Prendre la dysphorie de genre par les cornes  

Âgée de 73 ans, Chloé sait depuis l’âge de 9 ans qu’elle est une femme, malgré ce que son corps laissait croire à l’époque. Il lui a fallu toute une vie – 67 ans pour être exacte – deux mariages et un enfant avant de faire son coming out comme femme trans lesbienne. 

La suite s’est rapidement enchaînée : traitement hormonal, changement de nom, modification de la mention de genre et chirurgie d’affirmation de genre (vaginoplastie).

Depuis six ans, elle s’implique de différentes façons au sein de la communauté LGBTQIA+, notamment avec la Fondation Émergence, qui lutte contre l’homophobie et la transphobie. Elle a d’ailleurs été la première femme trans à siéger au conseil d’administration du Réseau des lesbiennes du Québec.    

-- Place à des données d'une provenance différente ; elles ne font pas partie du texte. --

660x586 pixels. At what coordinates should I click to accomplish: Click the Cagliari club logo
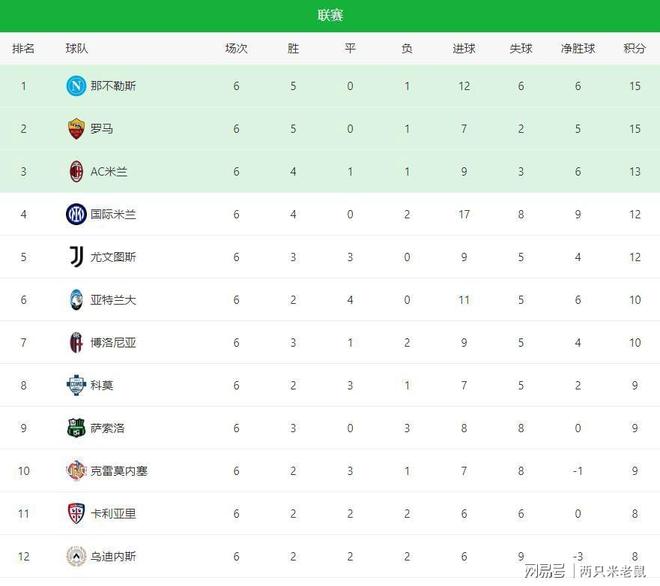(x=76, y=514)
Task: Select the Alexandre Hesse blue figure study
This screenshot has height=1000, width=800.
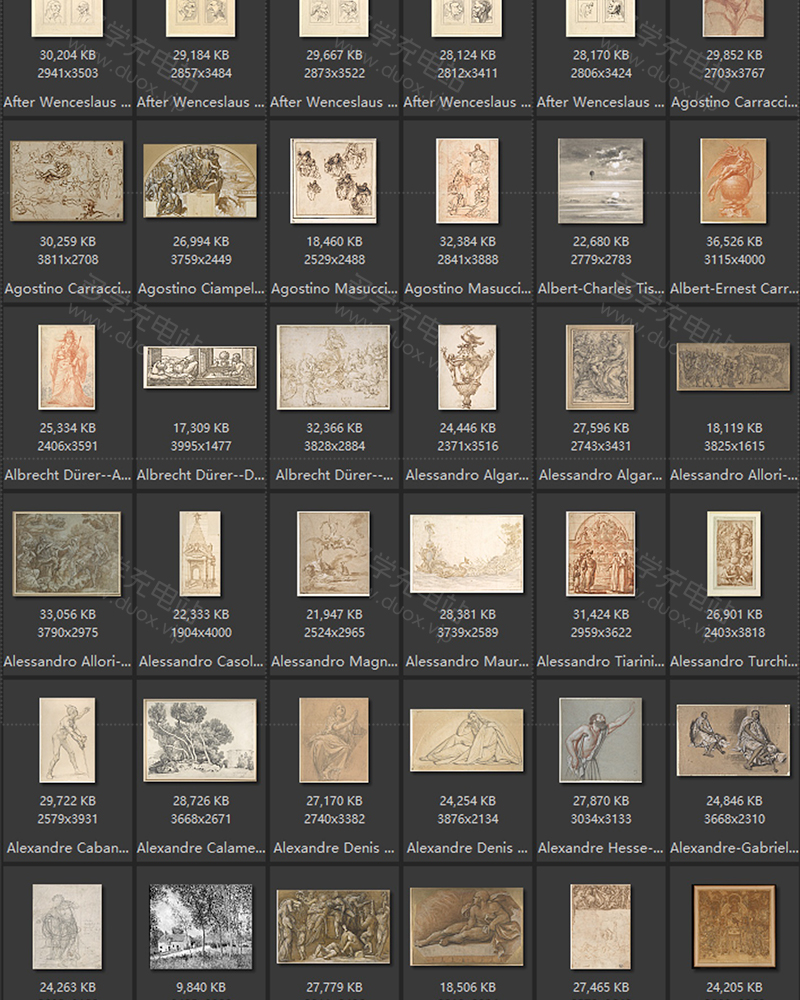Action: 600,740
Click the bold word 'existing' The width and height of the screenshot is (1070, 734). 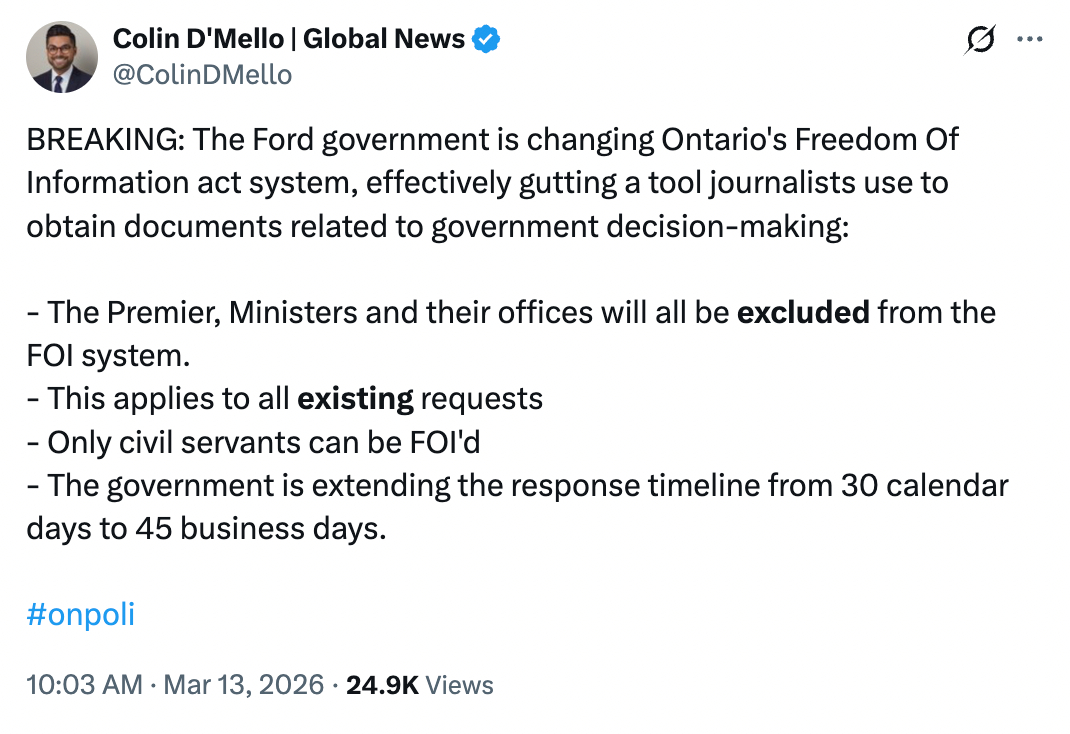[x=355, y=399]
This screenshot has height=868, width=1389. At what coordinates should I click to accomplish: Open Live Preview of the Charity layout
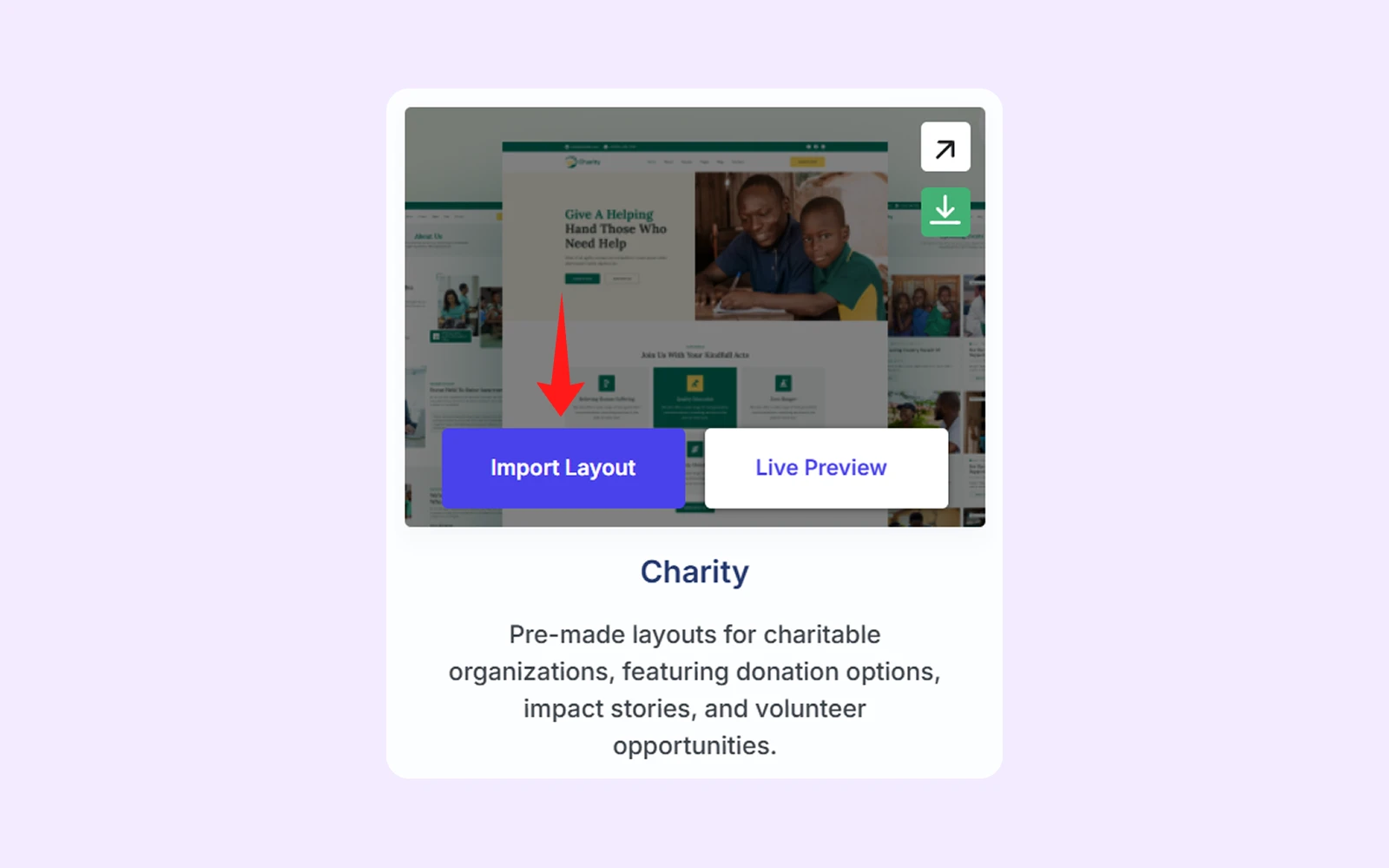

« J’ai toujours su que j’étais une femme, mais ce que je ne savais pas, c’est comment j’allais faire pour dealer avec ça dans la société », confie-t-elle. 

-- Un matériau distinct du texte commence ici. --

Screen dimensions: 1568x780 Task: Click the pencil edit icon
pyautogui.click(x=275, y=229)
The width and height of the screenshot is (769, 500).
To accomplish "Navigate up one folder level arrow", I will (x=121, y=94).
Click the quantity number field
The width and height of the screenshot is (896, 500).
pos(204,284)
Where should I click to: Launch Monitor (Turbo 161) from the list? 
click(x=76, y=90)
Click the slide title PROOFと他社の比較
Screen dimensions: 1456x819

Vivre son premier orgasme féminin à 67 ans

La septuagénaire, qui a eu plusieurs relations amoureuses et sexuelles depuis six ans, m’explique qu’elle a passé les dernières années à redécouvrir sa sexualité, un peu comme si elle revivait l’adolescence, un moment phare où se dessinent les contours de notre identité sexuelle et de genre. Elle me raconte aussi que cela lui a pris un certain temps, et l’aide d’une physiothérapeute, pour comprendre comment l’orgasme féminin fonctionne.

« Il n’y a pas grand monde qui puisse affirmer avoir vécu l’orgasme masculin et l’orgasme féminin; moi oui, souligne-t-elle. Ça m’a pris du temps, avoir mon premier orgasme de femme, mais quand j’ai compris comment mon nouveau corps fonctionnait… c’était WOW! Je pensais que la tête allait m’arracher tellement c’était bon. » 

Depuis six ans, Chloé prend plaisir à découvrir sa nouvelle sexualité, qui, pour elle, est aussi importante que boire ou manger. Elle ne peut cependant pas s’empêcher d’être inquiète en pensant au moment où elle devra quitter son chez-elle pour aller vivre dans un milieu pour personnes âgées, craignant le manque d’ouverture en matière de sexualité et d’identité de genre.

Une vie complète à échanger loin du regard des autres  

« Ici, le mot “sexualité” est tabou. On n’en parle pas », m’explique Bruce, qui, de son côté, vit en résidence pour personnes âgées (RPA) avec sa femme Mimi depuis neuf ans. 

Bruce et Mimi sont ensemble depuis 62 ans. Pas complètement hétérosexuel, mais pas complètement bisexuel non plus, le couple a exploré sa sexualité avec plusieurs personnes, autant des hommes que des femmes. Le couple s’est rencontré en 1960, à l’âge de 17 ans, et ne s’est jamais quitté depuis. Il s’est marié en 1965 et a eu deux enfants au cours des années suivantes. 

Comme dans bon nombre de relations, le quotidien et tout ce qui vient avec celui-ci ont eu des impacts directs sur la vie sexuelle de Bruce et Mimi. C’est après avoir mis la main sur une annonce publiée dans les Pages jaunes que le couple s’est lancé dans l’échangisme.  

Le duo a commencé par essayer une rencontre le samedi soir. Puis deux. Il passera finalement dix ans de samedis soirs entouré de couples qui, comme lui, ont eu envie de pimenter leur vie sexuelle avec l’échangisme. S’en sont suivies des années à découvrir des centres naturistes aux quatre coins de la planète, à repousser les étiquettes sexuelles et à jouir de cette liberté et fluidité assumée. 

« L’échangisme a sauvé notre mariage, nous a permis de rencontrer plein de belles personnes et d’explorer notre sexualité pleinement », confie Bruce qui a parfois envie de recommencer. 

Désormais en RPA, le couple prend plaisir à se remémorer des souvenirs, tout en continuant de nourrir sa sexualité, cette fois-ci à deux exclusivement.

« Mon souvenir le plus vif est quand un homme est venu se frotter à moi pour la première fois. Je le sens encore des années plus tard », raconte Bruce, un brin nostalgique. 

Aujourd’hui, Bruce s’amuse à stimuler sa prostate avec un godemichet vibrant. Mimi, elle, se masturbe à l’aide d’un vibrateur en écoutant un film pornographique.